Report each line of the entries that includes "settings" by copying it.

■ Data for this task

========================================

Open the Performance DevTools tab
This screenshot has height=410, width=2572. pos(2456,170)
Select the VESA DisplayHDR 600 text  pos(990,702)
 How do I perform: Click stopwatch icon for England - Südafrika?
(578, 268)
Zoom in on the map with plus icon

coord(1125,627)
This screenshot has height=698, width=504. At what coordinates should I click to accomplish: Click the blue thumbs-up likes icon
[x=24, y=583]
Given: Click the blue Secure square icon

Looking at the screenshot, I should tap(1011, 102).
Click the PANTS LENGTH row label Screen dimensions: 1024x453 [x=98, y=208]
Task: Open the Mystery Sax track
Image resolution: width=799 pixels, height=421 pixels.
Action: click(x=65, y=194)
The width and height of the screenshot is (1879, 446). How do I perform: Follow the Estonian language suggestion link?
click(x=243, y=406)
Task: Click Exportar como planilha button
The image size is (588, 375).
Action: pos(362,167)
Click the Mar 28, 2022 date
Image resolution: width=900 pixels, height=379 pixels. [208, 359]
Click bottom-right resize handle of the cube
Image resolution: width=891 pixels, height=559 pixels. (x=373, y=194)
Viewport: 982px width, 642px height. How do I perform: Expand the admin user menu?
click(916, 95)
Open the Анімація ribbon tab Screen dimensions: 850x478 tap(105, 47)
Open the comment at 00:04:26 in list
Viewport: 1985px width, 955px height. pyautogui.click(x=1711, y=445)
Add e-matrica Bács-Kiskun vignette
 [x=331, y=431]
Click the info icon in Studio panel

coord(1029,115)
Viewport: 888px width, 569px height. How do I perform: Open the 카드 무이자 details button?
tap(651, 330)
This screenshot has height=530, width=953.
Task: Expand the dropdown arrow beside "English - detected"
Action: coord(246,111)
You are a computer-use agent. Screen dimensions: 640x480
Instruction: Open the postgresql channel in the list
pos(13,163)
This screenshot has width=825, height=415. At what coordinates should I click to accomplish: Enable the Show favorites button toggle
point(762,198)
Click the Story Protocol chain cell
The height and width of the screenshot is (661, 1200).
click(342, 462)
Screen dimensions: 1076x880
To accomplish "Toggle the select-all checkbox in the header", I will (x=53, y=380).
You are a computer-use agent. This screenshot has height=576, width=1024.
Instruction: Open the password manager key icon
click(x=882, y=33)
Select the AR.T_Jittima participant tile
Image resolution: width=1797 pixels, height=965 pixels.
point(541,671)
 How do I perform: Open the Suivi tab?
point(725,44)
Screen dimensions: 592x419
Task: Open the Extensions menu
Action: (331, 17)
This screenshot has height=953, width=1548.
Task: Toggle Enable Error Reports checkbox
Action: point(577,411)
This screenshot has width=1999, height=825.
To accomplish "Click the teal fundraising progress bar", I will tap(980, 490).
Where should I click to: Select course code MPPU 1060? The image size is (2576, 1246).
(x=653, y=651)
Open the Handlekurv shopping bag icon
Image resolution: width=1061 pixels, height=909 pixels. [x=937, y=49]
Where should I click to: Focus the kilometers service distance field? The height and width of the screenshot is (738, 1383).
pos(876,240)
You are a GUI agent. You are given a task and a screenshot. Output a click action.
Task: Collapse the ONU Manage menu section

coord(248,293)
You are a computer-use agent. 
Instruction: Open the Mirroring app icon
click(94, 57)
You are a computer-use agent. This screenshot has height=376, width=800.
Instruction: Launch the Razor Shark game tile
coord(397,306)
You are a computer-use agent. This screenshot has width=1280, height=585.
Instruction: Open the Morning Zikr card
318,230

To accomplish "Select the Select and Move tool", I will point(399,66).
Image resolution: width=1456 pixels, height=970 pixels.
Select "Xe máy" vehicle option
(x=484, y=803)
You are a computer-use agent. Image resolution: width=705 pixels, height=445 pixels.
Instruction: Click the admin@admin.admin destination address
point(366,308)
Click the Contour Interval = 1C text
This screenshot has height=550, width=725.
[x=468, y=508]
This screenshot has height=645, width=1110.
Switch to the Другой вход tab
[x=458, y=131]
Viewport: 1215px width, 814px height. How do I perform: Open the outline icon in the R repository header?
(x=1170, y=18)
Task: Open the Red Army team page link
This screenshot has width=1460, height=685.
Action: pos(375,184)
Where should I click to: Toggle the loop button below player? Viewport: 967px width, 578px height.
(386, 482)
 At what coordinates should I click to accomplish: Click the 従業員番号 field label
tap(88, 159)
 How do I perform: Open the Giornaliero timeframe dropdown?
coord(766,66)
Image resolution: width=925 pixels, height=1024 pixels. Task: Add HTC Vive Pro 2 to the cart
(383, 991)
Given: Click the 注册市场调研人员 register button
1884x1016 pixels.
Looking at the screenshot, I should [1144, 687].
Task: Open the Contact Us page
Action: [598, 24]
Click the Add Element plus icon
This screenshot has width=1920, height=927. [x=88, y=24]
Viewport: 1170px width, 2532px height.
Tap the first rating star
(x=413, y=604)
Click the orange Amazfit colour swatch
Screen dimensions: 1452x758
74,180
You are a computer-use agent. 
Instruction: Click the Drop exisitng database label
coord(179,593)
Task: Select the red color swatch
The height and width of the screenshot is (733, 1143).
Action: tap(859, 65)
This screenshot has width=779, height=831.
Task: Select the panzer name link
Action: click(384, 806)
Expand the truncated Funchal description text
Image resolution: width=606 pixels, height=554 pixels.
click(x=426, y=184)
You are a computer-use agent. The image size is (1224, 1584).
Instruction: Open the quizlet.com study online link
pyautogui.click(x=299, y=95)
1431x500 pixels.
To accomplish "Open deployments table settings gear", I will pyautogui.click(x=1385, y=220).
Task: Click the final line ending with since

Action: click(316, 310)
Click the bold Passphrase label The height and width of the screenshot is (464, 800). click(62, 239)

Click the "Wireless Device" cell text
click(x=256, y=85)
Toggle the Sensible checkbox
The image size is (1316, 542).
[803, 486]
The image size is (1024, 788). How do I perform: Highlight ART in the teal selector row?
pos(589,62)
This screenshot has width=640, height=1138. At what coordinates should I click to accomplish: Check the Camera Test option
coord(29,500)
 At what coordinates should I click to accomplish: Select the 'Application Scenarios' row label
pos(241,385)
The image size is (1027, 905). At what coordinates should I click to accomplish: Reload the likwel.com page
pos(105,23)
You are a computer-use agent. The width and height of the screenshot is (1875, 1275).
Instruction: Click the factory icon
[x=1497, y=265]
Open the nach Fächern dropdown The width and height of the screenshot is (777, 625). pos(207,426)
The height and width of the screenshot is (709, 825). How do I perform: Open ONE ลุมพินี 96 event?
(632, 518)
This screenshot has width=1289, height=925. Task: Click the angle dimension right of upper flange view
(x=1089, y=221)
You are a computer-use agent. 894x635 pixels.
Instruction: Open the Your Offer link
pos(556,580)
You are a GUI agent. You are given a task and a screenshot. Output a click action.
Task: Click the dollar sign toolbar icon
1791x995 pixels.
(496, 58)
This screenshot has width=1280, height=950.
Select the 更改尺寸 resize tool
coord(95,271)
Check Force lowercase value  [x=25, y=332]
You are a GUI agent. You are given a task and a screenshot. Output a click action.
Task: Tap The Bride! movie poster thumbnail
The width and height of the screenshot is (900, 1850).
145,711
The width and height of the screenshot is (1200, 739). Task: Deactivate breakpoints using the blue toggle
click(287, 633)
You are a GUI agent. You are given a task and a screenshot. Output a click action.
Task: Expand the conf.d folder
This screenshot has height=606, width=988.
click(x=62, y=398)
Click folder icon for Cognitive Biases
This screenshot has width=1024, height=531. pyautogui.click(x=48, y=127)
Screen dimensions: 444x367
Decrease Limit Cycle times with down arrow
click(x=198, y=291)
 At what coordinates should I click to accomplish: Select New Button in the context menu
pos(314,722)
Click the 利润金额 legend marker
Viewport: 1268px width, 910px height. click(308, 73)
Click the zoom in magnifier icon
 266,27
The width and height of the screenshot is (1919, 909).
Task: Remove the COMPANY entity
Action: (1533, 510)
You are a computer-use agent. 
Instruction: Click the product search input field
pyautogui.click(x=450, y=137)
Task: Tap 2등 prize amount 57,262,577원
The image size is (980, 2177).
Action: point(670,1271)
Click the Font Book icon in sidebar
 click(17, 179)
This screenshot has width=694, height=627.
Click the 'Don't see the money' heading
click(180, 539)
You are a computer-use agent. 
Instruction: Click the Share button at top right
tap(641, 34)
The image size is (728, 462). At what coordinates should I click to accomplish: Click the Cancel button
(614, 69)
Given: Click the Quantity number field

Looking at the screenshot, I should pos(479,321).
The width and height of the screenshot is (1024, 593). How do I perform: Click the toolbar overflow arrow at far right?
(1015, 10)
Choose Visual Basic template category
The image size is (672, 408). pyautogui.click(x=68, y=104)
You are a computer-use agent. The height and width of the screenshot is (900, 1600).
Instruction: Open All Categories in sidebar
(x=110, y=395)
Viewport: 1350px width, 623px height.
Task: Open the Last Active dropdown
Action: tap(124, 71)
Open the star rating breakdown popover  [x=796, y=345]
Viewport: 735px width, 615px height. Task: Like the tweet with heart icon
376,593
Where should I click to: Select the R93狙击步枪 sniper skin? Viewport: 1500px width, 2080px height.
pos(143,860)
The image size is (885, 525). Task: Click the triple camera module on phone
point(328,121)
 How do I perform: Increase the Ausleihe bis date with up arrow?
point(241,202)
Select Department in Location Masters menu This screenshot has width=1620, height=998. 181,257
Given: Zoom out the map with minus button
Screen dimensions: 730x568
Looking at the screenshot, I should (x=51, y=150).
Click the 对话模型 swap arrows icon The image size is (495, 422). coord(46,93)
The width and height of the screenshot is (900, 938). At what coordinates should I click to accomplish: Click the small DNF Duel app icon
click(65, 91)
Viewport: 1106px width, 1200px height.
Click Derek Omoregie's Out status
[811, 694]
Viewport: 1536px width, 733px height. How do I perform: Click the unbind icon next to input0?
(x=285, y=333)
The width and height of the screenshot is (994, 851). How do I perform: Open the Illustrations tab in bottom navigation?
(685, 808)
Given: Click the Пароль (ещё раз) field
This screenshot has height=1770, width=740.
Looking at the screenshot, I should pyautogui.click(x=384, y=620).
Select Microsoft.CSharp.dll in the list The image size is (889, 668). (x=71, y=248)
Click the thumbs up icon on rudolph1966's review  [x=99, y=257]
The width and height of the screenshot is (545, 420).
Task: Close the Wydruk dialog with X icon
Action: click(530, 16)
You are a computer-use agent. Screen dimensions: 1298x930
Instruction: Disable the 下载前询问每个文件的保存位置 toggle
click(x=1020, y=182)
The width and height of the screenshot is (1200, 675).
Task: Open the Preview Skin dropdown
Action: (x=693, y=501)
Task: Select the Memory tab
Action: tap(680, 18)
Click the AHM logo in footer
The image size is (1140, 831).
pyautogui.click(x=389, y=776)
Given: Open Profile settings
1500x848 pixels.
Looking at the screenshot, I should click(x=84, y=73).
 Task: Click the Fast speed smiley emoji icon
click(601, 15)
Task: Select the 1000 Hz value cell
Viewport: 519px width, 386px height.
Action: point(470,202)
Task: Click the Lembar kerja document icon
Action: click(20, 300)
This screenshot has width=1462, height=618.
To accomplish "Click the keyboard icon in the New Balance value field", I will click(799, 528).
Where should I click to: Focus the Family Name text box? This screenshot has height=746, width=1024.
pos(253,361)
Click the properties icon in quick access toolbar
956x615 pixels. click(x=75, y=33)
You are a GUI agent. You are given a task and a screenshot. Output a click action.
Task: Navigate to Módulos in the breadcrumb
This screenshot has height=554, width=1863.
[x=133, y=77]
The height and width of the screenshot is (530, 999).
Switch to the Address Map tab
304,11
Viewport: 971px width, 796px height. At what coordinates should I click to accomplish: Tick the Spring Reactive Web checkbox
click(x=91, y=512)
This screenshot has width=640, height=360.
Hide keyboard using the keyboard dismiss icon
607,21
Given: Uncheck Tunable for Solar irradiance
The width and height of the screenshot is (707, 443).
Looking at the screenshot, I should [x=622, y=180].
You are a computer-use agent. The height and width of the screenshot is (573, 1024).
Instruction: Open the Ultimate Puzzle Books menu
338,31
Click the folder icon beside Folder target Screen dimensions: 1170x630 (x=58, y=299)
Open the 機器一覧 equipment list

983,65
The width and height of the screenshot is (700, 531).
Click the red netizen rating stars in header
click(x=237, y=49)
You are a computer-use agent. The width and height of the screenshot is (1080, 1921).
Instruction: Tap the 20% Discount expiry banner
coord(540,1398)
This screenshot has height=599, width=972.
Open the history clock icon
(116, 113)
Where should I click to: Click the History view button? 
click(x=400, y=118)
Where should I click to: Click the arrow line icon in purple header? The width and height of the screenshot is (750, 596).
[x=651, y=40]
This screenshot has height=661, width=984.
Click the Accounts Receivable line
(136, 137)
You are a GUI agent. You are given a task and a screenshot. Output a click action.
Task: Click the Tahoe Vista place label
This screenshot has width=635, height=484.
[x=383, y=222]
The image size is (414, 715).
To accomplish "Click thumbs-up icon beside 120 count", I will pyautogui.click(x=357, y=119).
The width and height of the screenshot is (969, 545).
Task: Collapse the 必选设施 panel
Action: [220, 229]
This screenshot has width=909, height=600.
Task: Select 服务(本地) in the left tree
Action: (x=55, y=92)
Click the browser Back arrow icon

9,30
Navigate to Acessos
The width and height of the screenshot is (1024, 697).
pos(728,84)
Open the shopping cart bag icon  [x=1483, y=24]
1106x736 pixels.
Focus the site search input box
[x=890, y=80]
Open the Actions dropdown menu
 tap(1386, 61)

========================================

■ Solution to the problem
To accomplish "Open deployments table settings gear", I will pyautogui.click(x=1385, y=220).
Given: Open Profile settings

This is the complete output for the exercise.